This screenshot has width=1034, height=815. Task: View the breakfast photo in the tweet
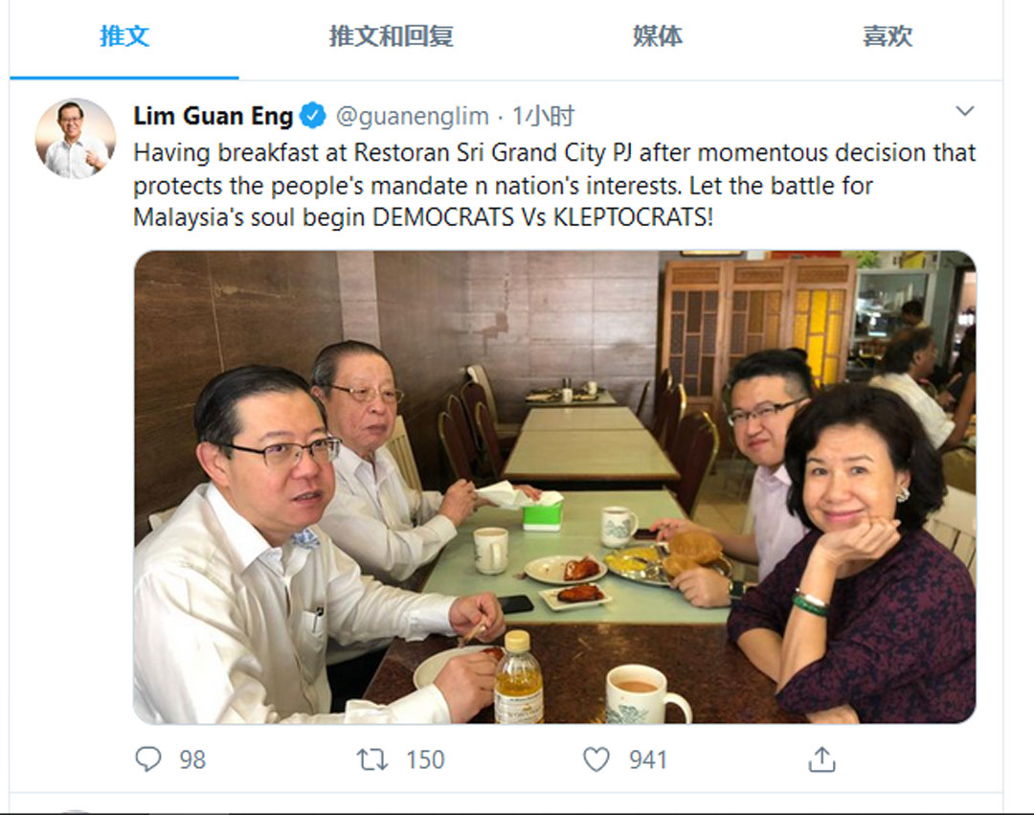click(x=554, y=487)
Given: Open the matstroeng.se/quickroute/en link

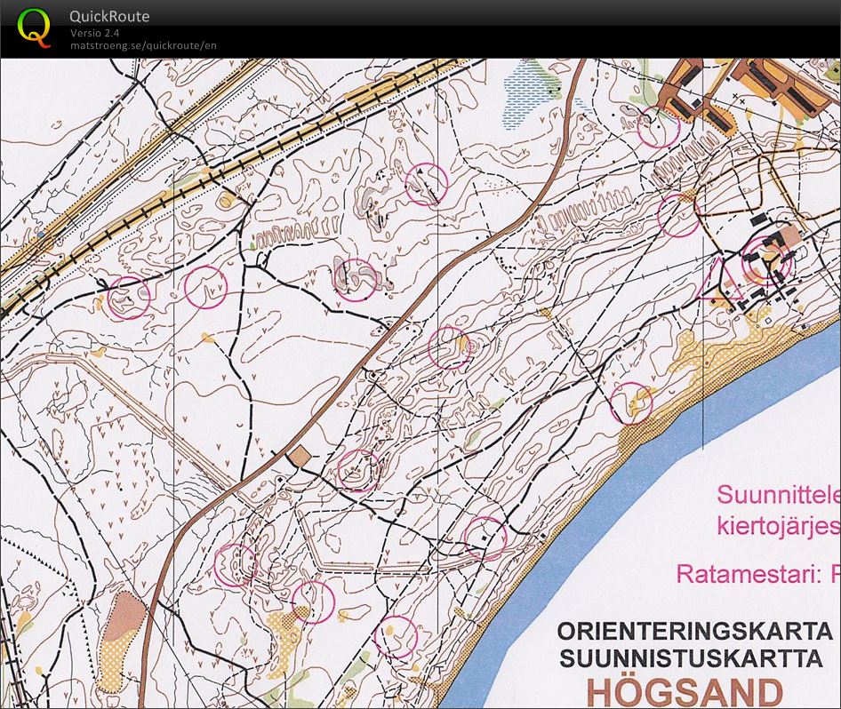Looking at the screenshot, I should click(x=143, y=46).
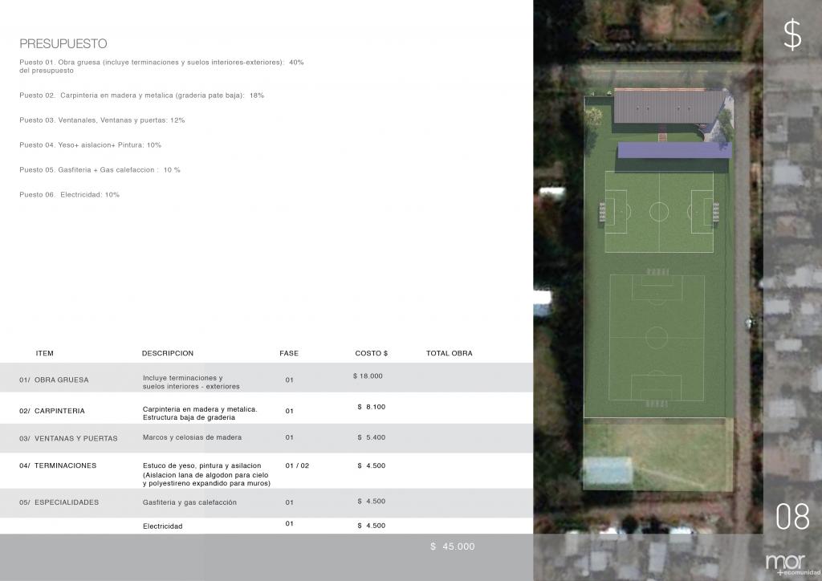Select the 02/ CARPINTERIA row label
822x581 pixels.
click(x=52, y=411)
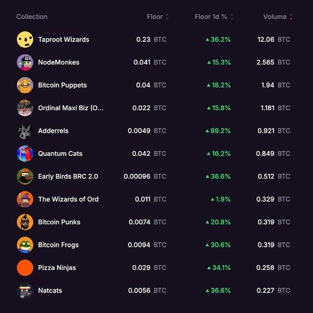
Task: Open the Taproot Wizards collection avatar
Action: click(25, 39)
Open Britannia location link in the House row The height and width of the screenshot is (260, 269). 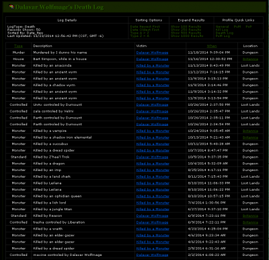tap(250, 59)
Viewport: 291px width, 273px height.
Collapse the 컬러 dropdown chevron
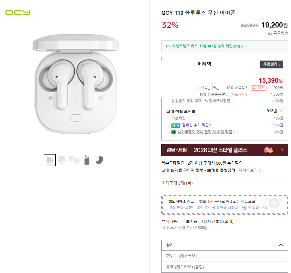[281, 245]
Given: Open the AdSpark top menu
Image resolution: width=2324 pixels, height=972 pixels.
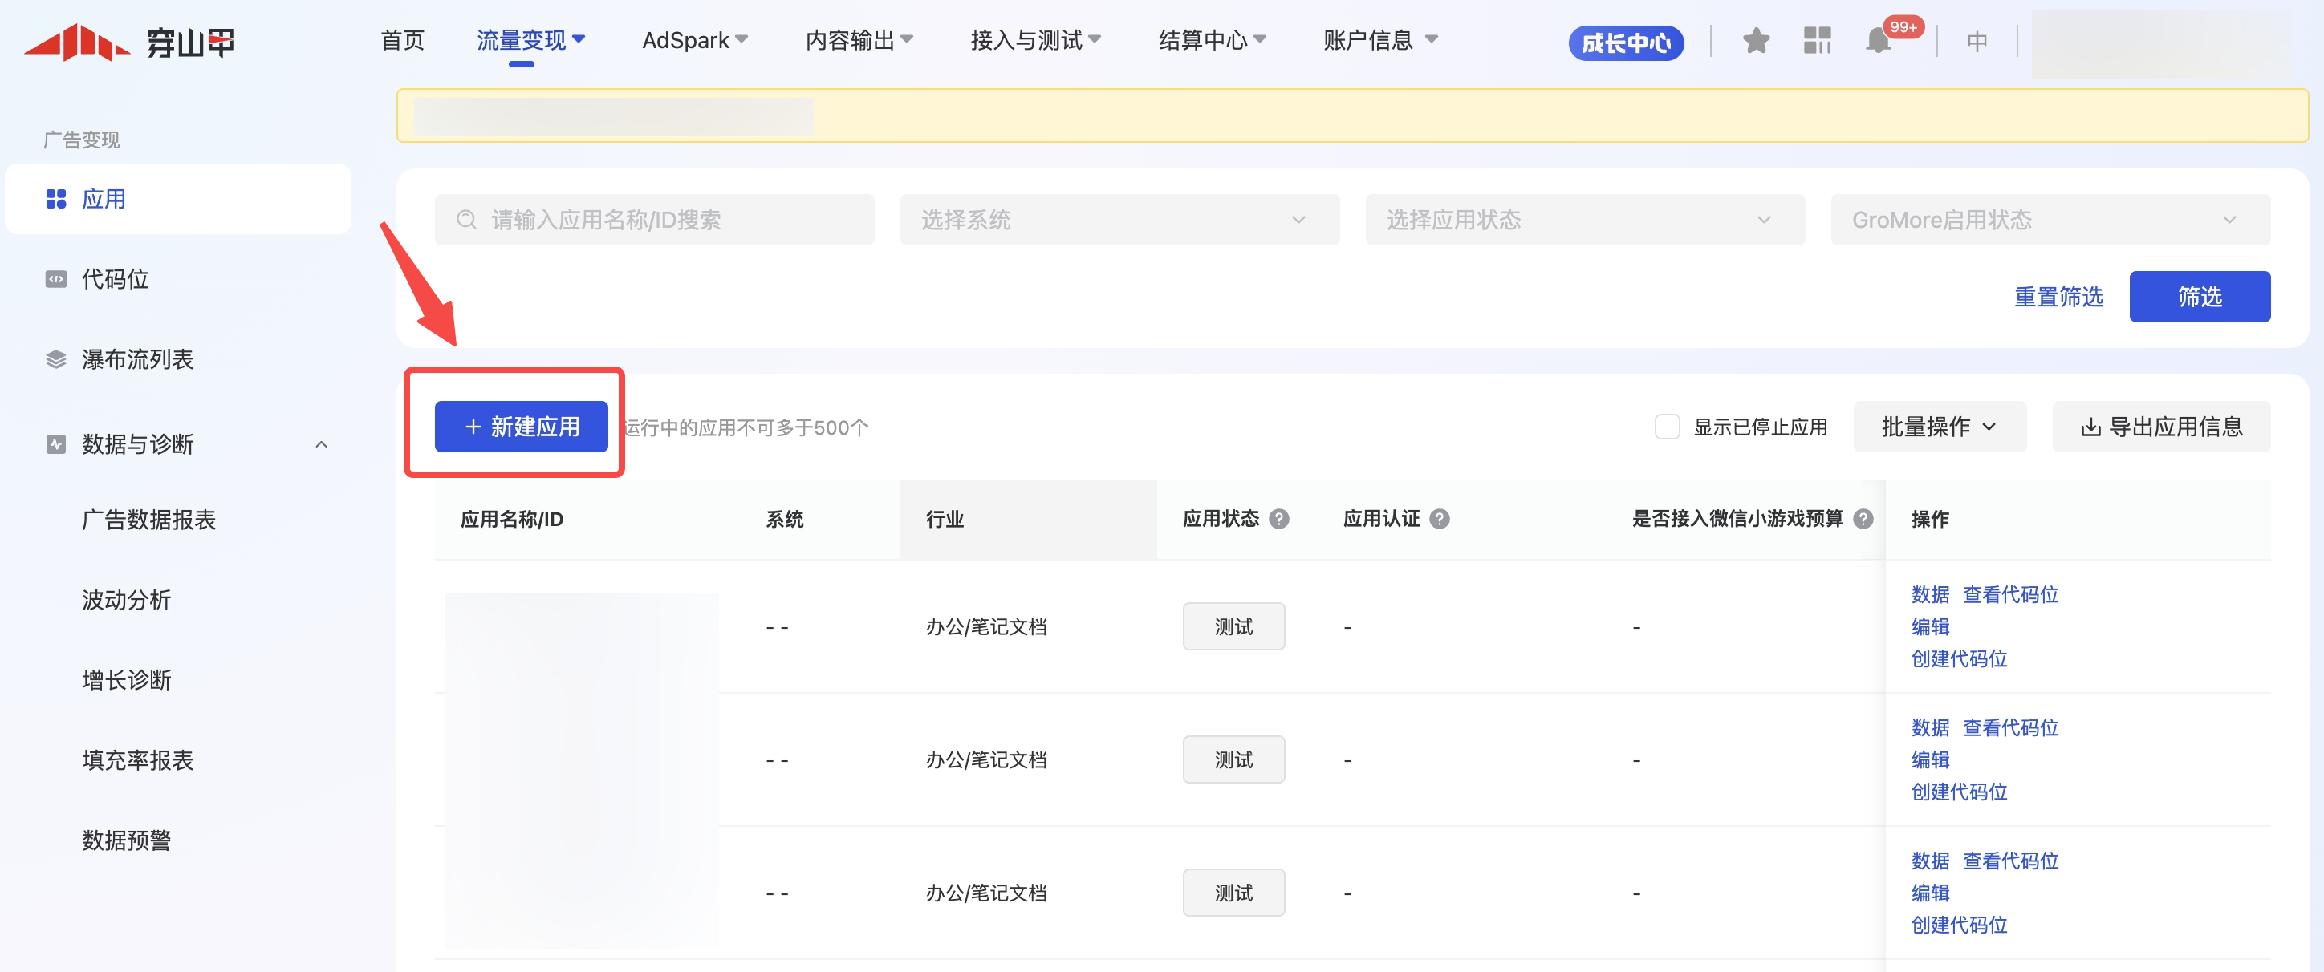Looking at the screenshot, I should [694, 41].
**********
- **Exercise details**
Rewrite everything from the line containing "Viewport: 291px width, 273px height." down to the end of the data, replacing "dropdown chevron" with "menu arrow" and leaving all else unchanged. Omit the pictures.

- **Correct answer**
Viewport: 291px width, 273px height.
Collapse the 컬러 menu arrow
[281, 245]
Given: Open the AdSpark top menu
Image resolution: width=2324 pixels, height=972 pixels.
Looking at the screenshot, I should [694, 41].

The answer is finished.